■ **TEXTE SOURCE**:
+ + + + + + +
Publié le par modimodi

EV

Mes amis, gentils lecteurs ou novices de la plume, vous avez besoin, chaque jour, d'exprimer votre sensibilité et de livrer vos impressions. Vous avez des ressentis perceptibles et des sensations observables. Votre corps parle pour vous. Une rougeur, un rictus, un regard, une ouverture des mains, une fermeture des bras et vous voilà étiquetés et catalogués par les morphopsychologues !

Il y aurait sans doute beaucoup à dire sur ces techniques d'outillage rationnel qui prétendent cataloguer nos manifestations physiques. Mais là, n'est pas l'objet !

Un renflement, une turgescence ne vous rendent pas forcément virils ! ... Parfois, vos sens sont remués, vos pensées se mélangent. Votre cœur s'emballe, votre tête s'affole. Vous voilà troublés, dominés par vos sensations. Votre conscience passe au second plan. Comme tous les êtres affectifs, vous êtes vulnérables.

Souvent sous le choc ou le stress quotidien, vous vous sentez mal. Vous avez l'impression de prendre un coup sur la tête, Vous commotionnez. Alternant agitation et désarroi, vous êtes émus, nerveux ou abattus. Les flegmatiques, impassibles vous reprochent d'être hypersensibles, impressionnables, de vous laisser piéger par vos sensations exacerbées que vous confondez avec vos sentiments.
+ + + + + + +
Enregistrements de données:

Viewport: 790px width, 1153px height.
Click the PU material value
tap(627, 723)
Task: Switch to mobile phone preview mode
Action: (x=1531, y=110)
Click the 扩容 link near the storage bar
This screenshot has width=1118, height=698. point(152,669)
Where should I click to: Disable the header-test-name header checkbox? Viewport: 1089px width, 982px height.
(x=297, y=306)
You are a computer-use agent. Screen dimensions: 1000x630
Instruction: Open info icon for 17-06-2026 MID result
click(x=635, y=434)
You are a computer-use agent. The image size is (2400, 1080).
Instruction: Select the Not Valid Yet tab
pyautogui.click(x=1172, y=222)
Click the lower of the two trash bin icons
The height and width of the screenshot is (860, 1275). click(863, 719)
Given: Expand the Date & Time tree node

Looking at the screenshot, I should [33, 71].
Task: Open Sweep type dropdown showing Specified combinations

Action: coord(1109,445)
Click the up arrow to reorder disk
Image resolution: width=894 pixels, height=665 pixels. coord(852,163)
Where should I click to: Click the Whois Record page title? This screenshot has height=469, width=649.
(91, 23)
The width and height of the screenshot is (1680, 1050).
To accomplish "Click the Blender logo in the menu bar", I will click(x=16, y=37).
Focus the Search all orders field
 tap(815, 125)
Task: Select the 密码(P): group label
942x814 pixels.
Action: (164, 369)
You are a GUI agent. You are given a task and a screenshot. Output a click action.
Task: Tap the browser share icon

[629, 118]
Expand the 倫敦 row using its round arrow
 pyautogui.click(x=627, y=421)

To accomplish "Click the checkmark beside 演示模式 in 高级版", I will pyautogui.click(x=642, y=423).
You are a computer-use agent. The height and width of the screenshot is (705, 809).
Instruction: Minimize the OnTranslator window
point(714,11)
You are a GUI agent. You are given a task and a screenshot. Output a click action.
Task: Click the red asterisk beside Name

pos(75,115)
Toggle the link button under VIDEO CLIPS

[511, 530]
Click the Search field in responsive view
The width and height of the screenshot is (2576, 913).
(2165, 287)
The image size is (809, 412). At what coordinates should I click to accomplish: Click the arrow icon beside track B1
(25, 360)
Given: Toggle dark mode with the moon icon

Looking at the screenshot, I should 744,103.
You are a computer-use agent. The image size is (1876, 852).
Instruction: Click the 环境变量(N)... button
+ + + + + + +
■ **CONSIGNES**:
1 – Extrayez sans aucune modification les lignes des entrées, depuis celle qui contient « You are a computer-use agent. The image size is (1876, 852). » jusqu'à la dernière ligne des entrées, ces deux limites comprises.
2 – Prolongez le texte sur la sensibilité et les émotions à partir de sa dernière phrase.
Le texte et les entrées constituent deux documents distincts.

■ **RÉPONSES ATTENDUES**:
1 –
You are a computer-use agent. The image size is (1876, 852).
Instruction: Click the 环境变量(N)... button

2 –
Qui serait assez prétentieux pour prétendre distinguer de manière formelle l'ordre du cœur, de la raison. Comme si nous n’accomplissions pas en nous-mêmes la mystérieuse synthèse alchimique du cœur et de l'esprit ! Comme si nous n'avions pas perçu par nous-mêmes la difficulté d'être pleinement conscients de la complexité des mécanismes de notre personnalité et des opérations de l'esprit.

Ainsi, quand vous baignez votre plume, comment ne pas confondre les termes, lorsque ceux-ci révèlent des réalités proches et finement sensibles ? Comment exprimer la gamme étendue de vos sentiments, c'est à dire votre affectivité et rendre compte de la variété de toutes vos sensations, c'est à dire votre sensibilité ?

Confondre et embrouiller les termes est ignorance bien plus qu'erreur ou que méprise, est faiblesse bien plus que défaut de méthode et de clarté. Ne soyez pas gênés, il n'y a pas à en rougir. L'homme peut placer sa honte érubescente à un plus haut niveau quand il est question de morale et de passion. Réservez plutôt votre empourprement à la modestie ou à l'amour naissant.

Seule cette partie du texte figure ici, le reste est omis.